Over the last few months I’ve been working with more and more people who have the buzz-phrase, “Big Data” on their minds. For some reason, many people think that “Big Data” (in this context, I’m referring to “Big Data Analytics”) has magical powers and doesn’t require the same careful planning and modeling process that traditional analytics does.
Let’s go ahead and put this thought to rest now. “Big Data” is still “Data” and the data model will make or break your project. The Data Architect (note that I didn’t say “Data Scientist”, that’s a bit different and we’ll get into that in a later post) is still a key position on any Big Data project, and as a matter of fact due to the overwhelming amount of data that is crunched, analyzed and stored, the Data Architect is likely your most important asset.

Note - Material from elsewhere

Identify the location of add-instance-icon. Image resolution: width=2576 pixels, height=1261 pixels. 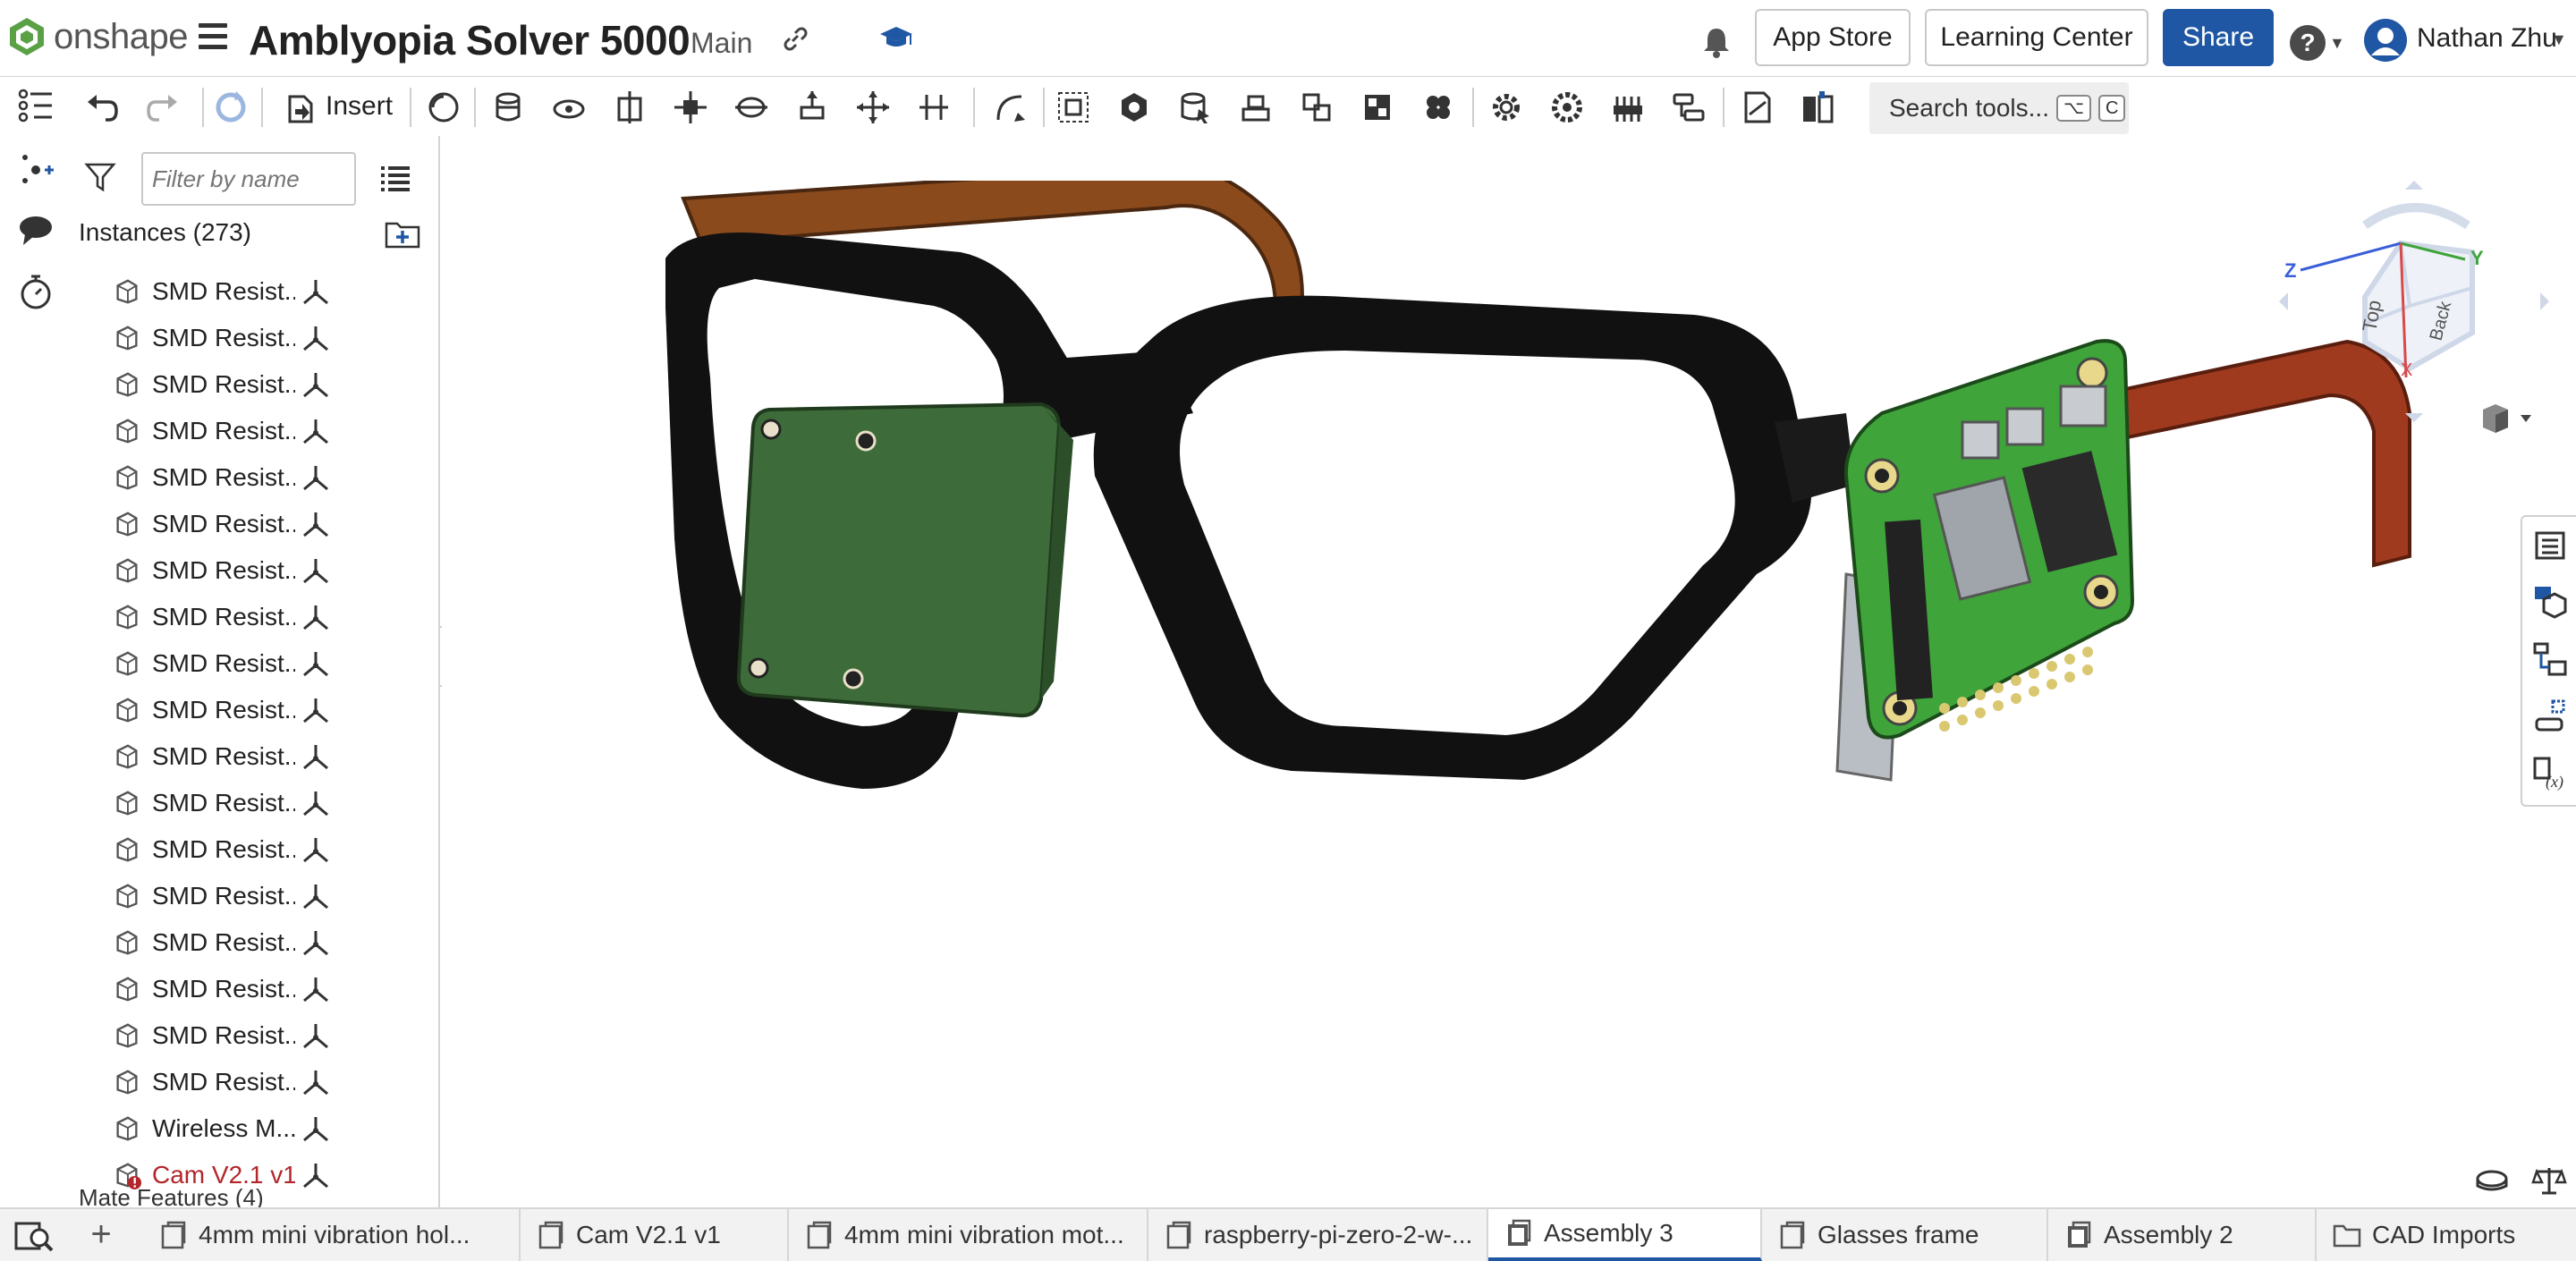
(36, 168).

It is very true that traditional, narrowly-focused data modeling techniques will not work in the Big Data world. Data Architects working with Big Data must understand that Big Data requires thought on an entirely new dimension (forgive the pun) in the modeling of data structures. Not only must you consider the traditional modeling of relationships, structures and indexes, you must also understand how parallel processing will impact your queries, how data will be loaded in partitioned systems, and how adding new nodes into a Big Data cluster will impact existing data models. These are new skills that Data Architects who plan to work with Big Data must learn.